Blood tests. These measure two substances in your blood — creatinine and urea nitrogen.
- Creatinine is a waste product in your blood that’s produced by muscle activity. Normally, it’s removed from your blood by your kidneys. But if those organs stop working, your creatinine level rises.
- Urea nitrogen is another waste product in your blood. It’s created when protein from the foods you eat is broken down. Like creatinine, your kidneys remove this from your blood. When your kidneys stop working, your urea nitrogen levels rise.
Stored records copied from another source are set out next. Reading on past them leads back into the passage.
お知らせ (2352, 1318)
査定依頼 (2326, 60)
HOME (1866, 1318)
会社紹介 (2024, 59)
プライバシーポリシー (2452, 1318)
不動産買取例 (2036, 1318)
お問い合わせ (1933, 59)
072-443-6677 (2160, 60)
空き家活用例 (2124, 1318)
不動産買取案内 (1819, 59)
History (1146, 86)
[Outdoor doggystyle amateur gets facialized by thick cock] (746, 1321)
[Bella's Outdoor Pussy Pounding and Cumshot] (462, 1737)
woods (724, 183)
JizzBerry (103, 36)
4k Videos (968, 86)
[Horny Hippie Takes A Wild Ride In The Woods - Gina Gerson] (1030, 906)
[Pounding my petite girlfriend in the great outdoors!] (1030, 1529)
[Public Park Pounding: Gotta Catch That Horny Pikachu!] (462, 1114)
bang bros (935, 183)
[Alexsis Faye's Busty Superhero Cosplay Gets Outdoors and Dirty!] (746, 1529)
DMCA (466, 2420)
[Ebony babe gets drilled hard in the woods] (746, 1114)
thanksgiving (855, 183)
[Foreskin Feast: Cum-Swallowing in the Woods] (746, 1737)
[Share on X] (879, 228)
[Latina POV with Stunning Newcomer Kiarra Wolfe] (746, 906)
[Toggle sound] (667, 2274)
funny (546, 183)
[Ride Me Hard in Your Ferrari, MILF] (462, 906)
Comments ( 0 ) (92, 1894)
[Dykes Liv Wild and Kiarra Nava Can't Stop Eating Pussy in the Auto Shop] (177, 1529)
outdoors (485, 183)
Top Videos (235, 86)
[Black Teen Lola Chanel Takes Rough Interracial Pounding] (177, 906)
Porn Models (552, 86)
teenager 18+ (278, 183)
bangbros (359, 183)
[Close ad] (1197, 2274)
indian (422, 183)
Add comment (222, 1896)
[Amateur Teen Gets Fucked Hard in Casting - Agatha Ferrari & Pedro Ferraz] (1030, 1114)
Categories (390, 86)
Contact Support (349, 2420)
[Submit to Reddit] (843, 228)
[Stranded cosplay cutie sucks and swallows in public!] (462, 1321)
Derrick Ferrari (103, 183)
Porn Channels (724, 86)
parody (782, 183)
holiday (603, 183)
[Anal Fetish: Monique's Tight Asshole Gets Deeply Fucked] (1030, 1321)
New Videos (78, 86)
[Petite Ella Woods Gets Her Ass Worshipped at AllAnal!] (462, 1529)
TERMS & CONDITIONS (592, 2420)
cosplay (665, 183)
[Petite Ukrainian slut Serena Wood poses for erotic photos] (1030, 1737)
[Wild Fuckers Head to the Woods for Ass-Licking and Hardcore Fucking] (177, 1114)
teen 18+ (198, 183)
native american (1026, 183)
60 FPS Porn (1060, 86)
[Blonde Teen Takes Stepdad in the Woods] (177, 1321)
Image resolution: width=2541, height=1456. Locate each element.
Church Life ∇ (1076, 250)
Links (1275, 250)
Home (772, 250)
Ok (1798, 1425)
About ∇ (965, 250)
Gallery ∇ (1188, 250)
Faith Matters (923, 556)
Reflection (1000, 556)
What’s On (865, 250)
Your doctor will check your pee for blood and protein. He’ll also look for certain electrolytes (chemicals that control important body functions). The results help him understand what’s causing your kidney failure.
Some tests, like ultrasonography or a CT scan, can show whether your kidneys are enlarged or there’s a blockage in your urine flow. An angiogram can tell your doctor if the arteries or veins that lead to your kidneys are blocked. An MRI can show the same thing.
Kidney Failure Treatment
If there aren’t any other problems, the kidneys may heal themselves.
In most other cases, acute kidney failure can be treated if it’s caught early. It may involve changes to your diet, the use of medications, or even dialysis.
- Diet. Your doctor will limit the amount of salt and potassium you can take in until your kidneys heal. That’s because both of these substances are removed from your body through your kidneys. Changing how and what you eat won’t reverse acute kidney failure. But your doctor may modify your diet while he deals with the conditions that caused it. This may mean treating a health problem like heart failure, taking you off certain medications, or giving you fluids through an IV if you’re dehydrated.
- Drugs. Your doctor may prescribe medicines that regulate the amount of phosphorous and potassium in your blood. When your kidneys fail, they can’t remove these substances from your body. Medications won’t help your kidneys, but they may reduce some of the problems kidney failure causes.
- Dialysis . If you have acute kidney failure, your doctor will most likely recommend hemodialysis. In this procedure, you’re hooked up to a machine that cleans your blood. If the cause of your kidney failure is treated and the organs recover, you may only need hemodialysis for a short time. If not, you’ll need it permanently.